The value of the Swiss League as a training league is undisputed. In principle, there is also agreement that twelve teams per league would be appropriate for the Swiss market and player potential. But a return of the National League to twelve teams is politically unthinkable. The top clubs defend their interests from a position of strength.

A task force is to secure the future of the Swiss League

Swiss ice hockey is therefore facing a crucial test next to the ice. The collapse of the Swiss League is more than a catastrophic scenario from professional doomsayers. The National League has offered the Swiss League to send each club 50,000 francs via the cooperation agreement – but only if the clubs bow to their dictates. Slightly mockingly, one speaks within the league of alms that would go to the starving stepchild.
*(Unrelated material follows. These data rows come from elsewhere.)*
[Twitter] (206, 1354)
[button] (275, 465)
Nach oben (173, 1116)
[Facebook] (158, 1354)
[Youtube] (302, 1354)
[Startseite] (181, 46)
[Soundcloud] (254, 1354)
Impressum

The attempt to position the Swiss League as an independent product on the market has therefore failed. There is no market or need for a league like them outside of the regions involved. A task force consisting of association CEO Patrick Bloch, National League director Denis Vaucher and new Swiss League managing director Patrick Signer is trying to limit the financial damage and ensure that ice hockey continues not only played in the big arenas in Zug, Zurich, Bern or Ticino. The task will be anything but easy.